Once the line with "Task: Open the 加入.idea commit message" is found, write it out along with every line after it, exactly, up to the last line of the entries below. Exclude pictures.

Recorded data:
__________

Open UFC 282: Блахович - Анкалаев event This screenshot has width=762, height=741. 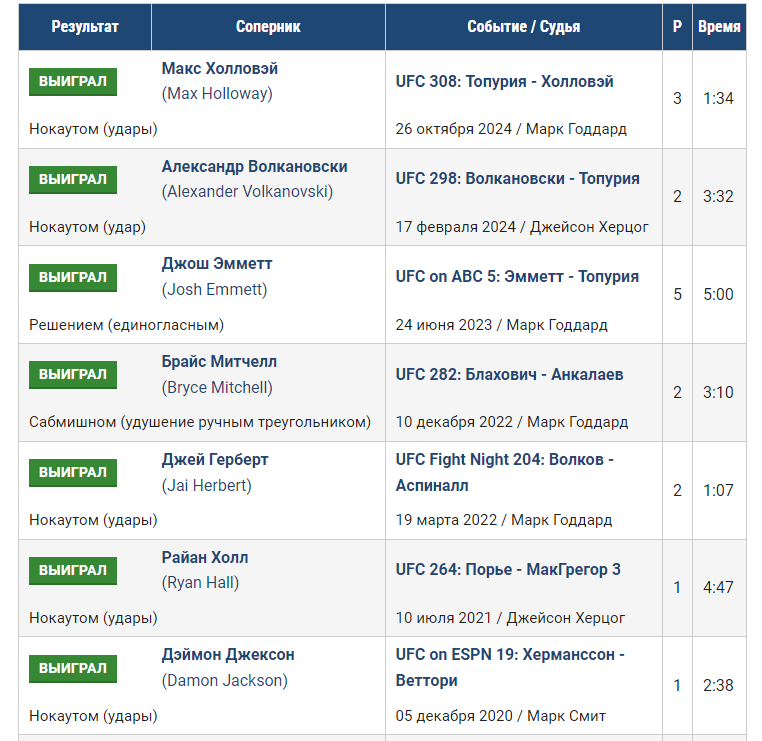click(x=509, y=375)
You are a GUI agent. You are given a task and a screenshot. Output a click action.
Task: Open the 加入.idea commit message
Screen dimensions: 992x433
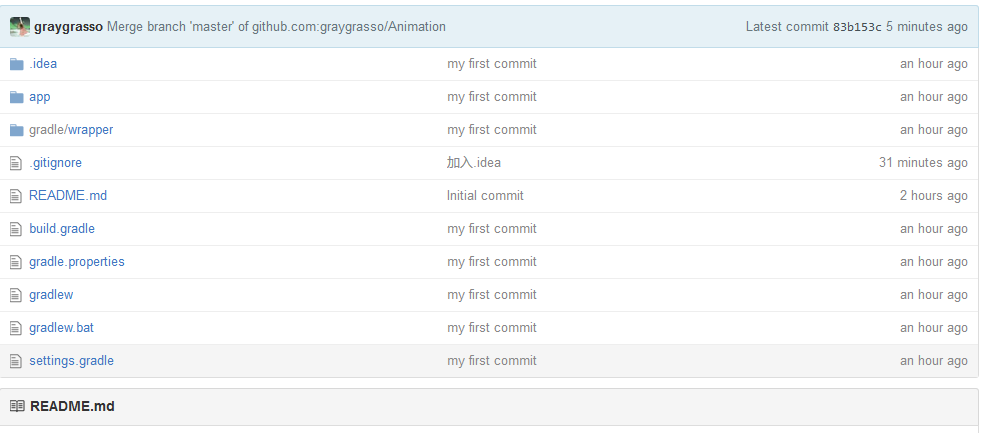coord(473,163)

__________

Written solution:
Task: Open the 加入.idea commit message
Screen dimensions: 992x433
coord(473,163)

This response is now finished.